Task objective: From the listing below, extract each entry exactly as written, minus the images.
%%
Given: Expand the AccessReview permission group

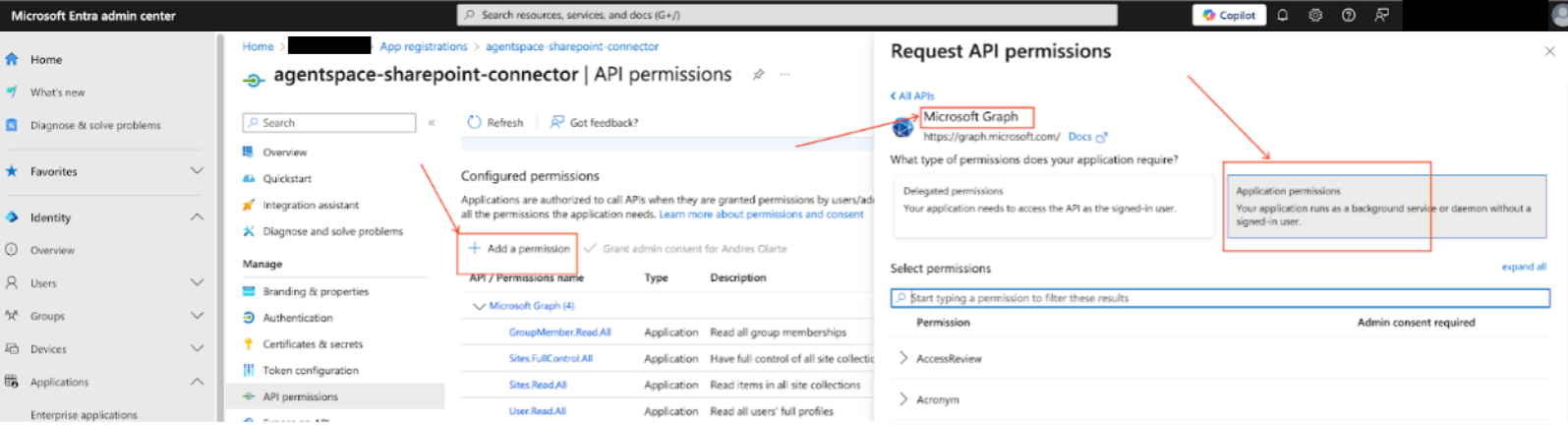Looking at the screenshot, I should point(903,358).
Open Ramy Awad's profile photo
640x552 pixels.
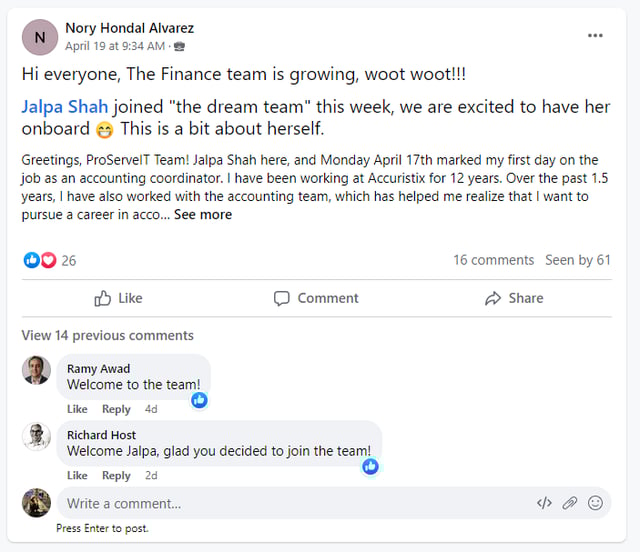37,370
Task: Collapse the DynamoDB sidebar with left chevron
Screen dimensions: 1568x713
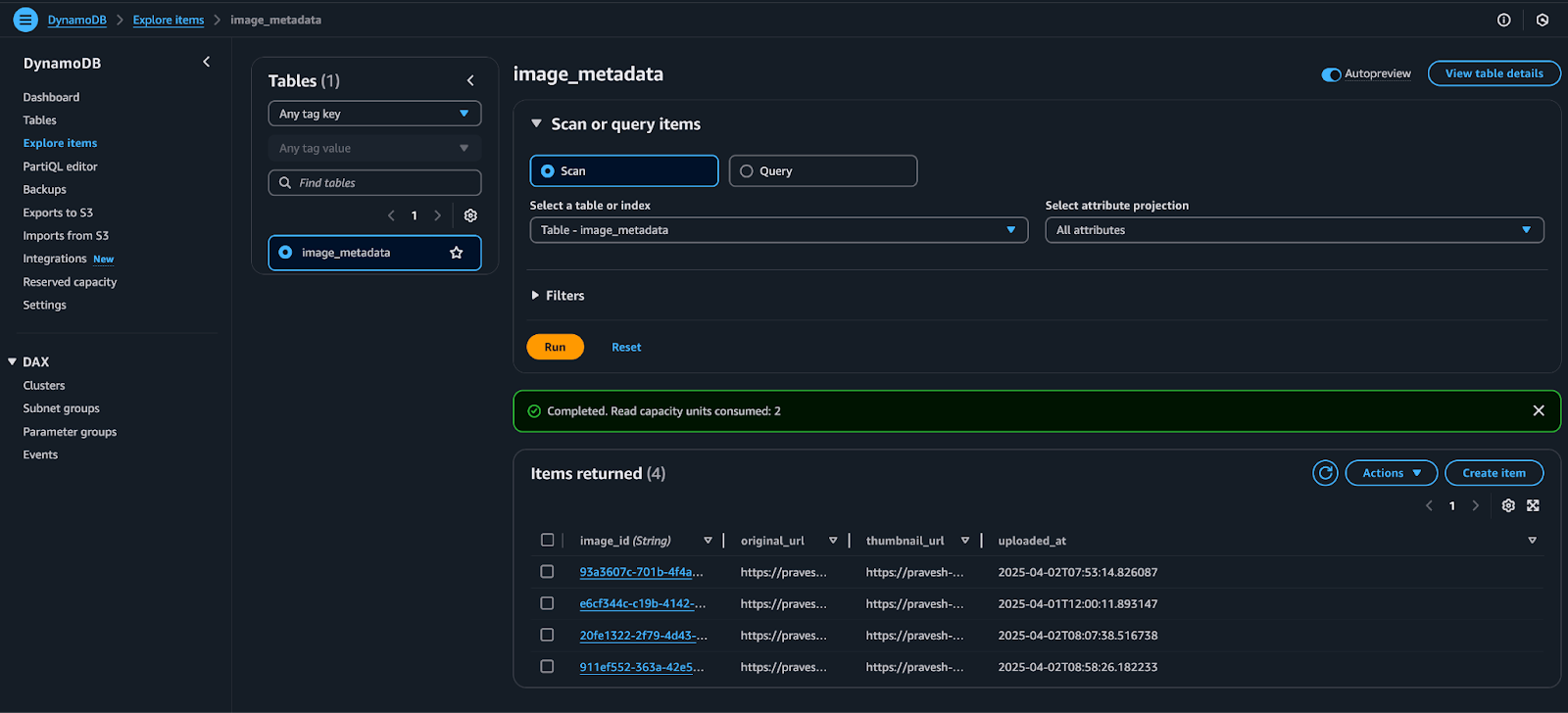Action: 206,63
%%
Solution:
Given: Expand the AccessReview permission group

Looking at the screenshot, I should point(903,358).
Open Ramy Awad's profile photo
640x552 pixels.
37,370
Task: Collapse the DynamoDB sidebar with left chevron
Screen dimensions: 1568x713
Action: 206,63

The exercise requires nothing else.